## What to do
Reproduce every one of the following records word for word, keeping each line unchanged.

------------

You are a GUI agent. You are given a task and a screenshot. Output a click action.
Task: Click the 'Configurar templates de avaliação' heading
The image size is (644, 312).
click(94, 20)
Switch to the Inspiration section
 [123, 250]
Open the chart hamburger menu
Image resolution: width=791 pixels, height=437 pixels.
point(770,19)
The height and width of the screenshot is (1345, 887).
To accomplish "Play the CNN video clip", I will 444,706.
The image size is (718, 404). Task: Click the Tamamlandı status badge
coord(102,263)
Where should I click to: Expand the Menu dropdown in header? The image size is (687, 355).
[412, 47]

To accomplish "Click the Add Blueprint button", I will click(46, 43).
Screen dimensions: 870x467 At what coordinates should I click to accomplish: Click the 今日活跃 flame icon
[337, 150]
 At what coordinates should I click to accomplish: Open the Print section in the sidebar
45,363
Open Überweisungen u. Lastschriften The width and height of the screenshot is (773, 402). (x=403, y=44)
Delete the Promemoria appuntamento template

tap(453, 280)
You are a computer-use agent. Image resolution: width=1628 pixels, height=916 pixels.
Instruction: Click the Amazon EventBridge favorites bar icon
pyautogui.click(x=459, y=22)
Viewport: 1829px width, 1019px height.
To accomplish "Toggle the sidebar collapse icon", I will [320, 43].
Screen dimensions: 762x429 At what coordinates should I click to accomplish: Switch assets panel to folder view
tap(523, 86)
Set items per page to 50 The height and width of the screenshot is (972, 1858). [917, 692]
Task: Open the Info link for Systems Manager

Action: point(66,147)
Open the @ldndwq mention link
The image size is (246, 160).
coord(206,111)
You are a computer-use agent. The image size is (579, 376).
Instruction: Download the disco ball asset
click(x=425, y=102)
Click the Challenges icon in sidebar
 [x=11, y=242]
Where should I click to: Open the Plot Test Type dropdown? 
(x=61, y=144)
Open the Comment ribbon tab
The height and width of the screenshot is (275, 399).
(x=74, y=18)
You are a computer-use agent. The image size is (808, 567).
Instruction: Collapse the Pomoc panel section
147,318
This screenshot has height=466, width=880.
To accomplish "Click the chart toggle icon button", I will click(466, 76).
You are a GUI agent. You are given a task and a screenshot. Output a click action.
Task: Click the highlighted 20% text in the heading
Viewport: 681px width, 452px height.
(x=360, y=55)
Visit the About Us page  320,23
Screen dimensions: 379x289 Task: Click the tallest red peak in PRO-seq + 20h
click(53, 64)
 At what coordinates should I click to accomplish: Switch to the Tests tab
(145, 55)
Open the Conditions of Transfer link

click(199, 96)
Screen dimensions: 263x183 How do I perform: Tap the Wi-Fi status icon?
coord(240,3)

------------

## Answer below
You are a GUI agent. You are given a task and a screenshot. Output a click action.
Task: Click the 'Configurar templates de avaliação' heading
The image size is (644, 312).
click(94, 20)
Switch to the Inspiration section
 [123, 250]
Open the chart hamburger menu
Image resolution: width=791 pixels, height=437 pixels.
point(770,19)
The height and width of the screenshot is (1345, 887).
To accomplish "Play the CNN video clip", I will 444,706.
The image size is (718, 404). Task: Click the Tamamlandı status badge
coord(102,263)
Where should I click to: Expand the Menu dropdown in header? The image size is (687, 355).
[412, 47]

To accomplish "Click the Add Blueprint button", I will click(46, 43).
Screen dimensions: 870x467 At what coordinates should I click to accomplish: Click the 今日活跃 flame icon
[337, 150]
 At what coordinates should I click to accomplish: Open the Print section in the sidebar
45,363
Open Überweisungen u. Lastschriften The width and height of the screenshot is (773, 402). (x=403, y=44)
Delete the Promemoria appuntamento template

tap(453, 280)
You are a computer-use agent. Image resolution: width=1628 pixels, height=916 pixels.
Instruction: Click the Amazon EventBridge favorites bar icon
pyautogui.click(x=459, y=22)
Viewport: 1829px width, 1019px height.
To accomplish "Toggle the sidebar collapse icon", I will [320, 43].
Screen dimensions: 762x429 At what coordinates should I click to accomplish: Switch assets panel to folder view
tap(523, 86)
Set items per page to 50 The height and width of the screenshot is (972, 1858). [917, 692]
Task: Open the Info link for Systems Manager

Action: point(66,147)
Open the @ldndwq mention link
The image size is (246, 160).
coord(206,111)
You are a computer-use agent. The image size is (579, 376).
Instruction: Download the disco ball asset
click(x=425, y=102)
Click the Challenges icon in sidebar
 [x=11, y=242]
Where should I click to: Open the Plot Test Type dropdown? 
(x=61, y=144)
Open the Comment ribbon tab
The height and width of the screenshot is (275, 399).
(x=74, y=18)
You are a computer-use agent. The image size is (808, 567).
Instruction: Collapse the Pomoc panel section
147,318
This screenshot has height=466, width=880.
To accomplish "Click the chart toggle icon button", I will click(466, 76).
You are a GUI agent. You are given a task and a screenshot. Output a click action.
Task: Click the highlighted 20% text in the heading
Viewport: 681px width, 452px height.
(x=360, y=55)
Visit the About Us page  320,23
Screen dimensions: 379x289 Task: Click the tallest red peak in PRO-seq + 20h
click(53, 64)
 At what coordinates should I click to accomplish: Switch to the Tests tab
(145, 55)
Open the Conditions of Transfer link

click(199, 96)
Screen dimensions: 263x183 How do I perform: Tap the Wi-Fi status icon?
coord(240,3)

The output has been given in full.